:: Selected excerpt ::
= = =

With human error being a leading cause of data breaches today, The Psychology of Human Error report examines why people make mistakes and how they can be prevented before they turn into breaches.
The mistakes people make and why
When asked about what types of mistakes they have made, one-quarter of employees confessed to clicking on links in a phishing email at work. Employees aged between 31-40 were four times more likely than employees aged over 51 to click on a phishing email, while men were twice as likely as women to do so.
Nearly half (47%) of employees cited distraction as a top reason for falling for a phishing scam. This was closely followed by the fact that the email looked legitimate (43%), with 41% saying the phishing email looked like it came from a senior executive or a well-known brand.
In addition to clicking on a malicious link, 58% of employees admitted to sending a work email to the wrong person, with nearly one-fifth (17%) of those emails going to the wrong external party. This simple error leads to serious consequences for both the individual and the company, who must report the incident to regulators as well as their customers. In fact, one-fifth of respondents said their company had lost customers as a result of sending a misdirected email, while one in 10 employees (12%) lost their job.

= = =

:: Data provided ::
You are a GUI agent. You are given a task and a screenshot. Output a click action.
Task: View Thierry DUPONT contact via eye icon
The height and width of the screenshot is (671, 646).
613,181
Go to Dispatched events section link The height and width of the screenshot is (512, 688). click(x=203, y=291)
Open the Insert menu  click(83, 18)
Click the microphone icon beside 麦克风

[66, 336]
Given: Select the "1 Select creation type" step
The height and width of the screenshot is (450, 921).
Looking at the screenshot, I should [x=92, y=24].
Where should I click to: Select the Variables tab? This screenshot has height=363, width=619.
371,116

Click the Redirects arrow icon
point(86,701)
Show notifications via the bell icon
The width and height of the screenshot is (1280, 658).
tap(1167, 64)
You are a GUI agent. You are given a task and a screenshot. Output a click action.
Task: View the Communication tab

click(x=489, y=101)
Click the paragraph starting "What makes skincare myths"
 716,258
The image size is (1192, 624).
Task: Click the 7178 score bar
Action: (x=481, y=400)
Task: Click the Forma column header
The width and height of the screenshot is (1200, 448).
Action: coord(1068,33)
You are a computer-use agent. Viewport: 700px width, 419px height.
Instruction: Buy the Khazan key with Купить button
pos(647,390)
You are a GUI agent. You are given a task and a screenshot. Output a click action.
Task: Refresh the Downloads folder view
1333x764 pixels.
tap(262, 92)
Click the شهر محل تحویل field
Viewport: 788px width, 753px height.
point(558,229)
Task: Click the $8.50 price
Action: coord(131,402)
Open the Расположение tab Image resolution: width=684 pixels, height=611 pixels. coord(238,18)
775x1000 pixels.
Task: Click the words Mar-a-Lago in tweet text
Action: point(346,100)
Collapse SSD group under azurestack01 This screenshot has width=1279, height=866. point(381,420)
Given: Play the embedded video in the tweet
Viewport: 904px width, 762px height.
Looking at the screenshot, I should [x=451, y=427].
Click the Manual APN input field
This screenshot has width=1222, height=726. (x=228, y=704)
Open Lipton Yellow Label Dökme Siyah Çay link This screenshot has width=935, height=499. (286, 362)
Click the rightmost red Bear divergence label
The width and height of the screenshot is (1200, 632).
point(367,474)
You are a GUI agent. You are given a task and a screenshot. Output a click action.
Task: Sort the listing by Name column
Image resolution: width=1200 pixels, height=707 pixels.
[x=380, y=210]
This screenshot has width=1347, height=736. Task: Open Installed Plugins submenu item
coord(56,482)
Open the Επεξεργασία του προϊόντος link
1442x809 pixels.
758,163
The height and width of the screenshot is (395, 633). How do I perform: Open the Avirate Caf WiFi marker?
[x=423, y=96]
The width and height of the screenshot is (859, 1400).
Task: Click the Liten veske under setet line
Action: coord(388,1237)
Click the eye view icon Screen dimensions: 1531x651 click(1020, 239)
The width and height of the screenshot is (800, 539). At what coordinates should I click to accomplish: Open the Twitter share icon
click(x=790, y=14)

= = =

:: What you need to do ::
[a] According to the text on human error, what percentage of employees named distraction as a top reason for falling for a phishing scam?
[b] In the text on human error, rewrite the paragraph beginning "In addition to clicking on a malicious link" as a brief list that keeps its main facts.
[c] Continue the text on human error from its last sentence.

:: Answers for the tasks ::
[a] Nearly half of employees (47%) named distraction as a top reason.

[b]
- 58% of employees admitted to sending a work email to the wrong person.
- Nearly one-fifth (17%) of those emails went to the wrong external party.
- The company must report such an incident to regulators and to its customers.
- One-fifth of respondents said their company had lost customers because of a misdirected email.
- One in 10 employees (12%) lost their job as a result.

[c]
The main reason cited for misdirected emails was fatigue (43%), closely followed by distraction (41%). With 57% of respondents saying they are more distracted when working from home, the sudden shift to remote working could make businesses more vulnerable to security incidents caused by human error.
How stress impacts cybersecurity
The report’s findings call for businesses to understand the impact stress and working cultures have on human error and cybersecurity, especially in light of the events of 2020. Employees revealed they make more mistakes when they are stressed (52%), tired (43%), distracted (41%) and working quickly (36%).
It is worrying, then, that 61% of respondents said their company has a culture of presenteeism that makes them work longer hours than they need to, while nearly half of employees (46%) have experienced burnout. Businesses should also be mindful of how the global pandemic, and the move to working from home, have impacted employees’ wellbeing and how that relates to security.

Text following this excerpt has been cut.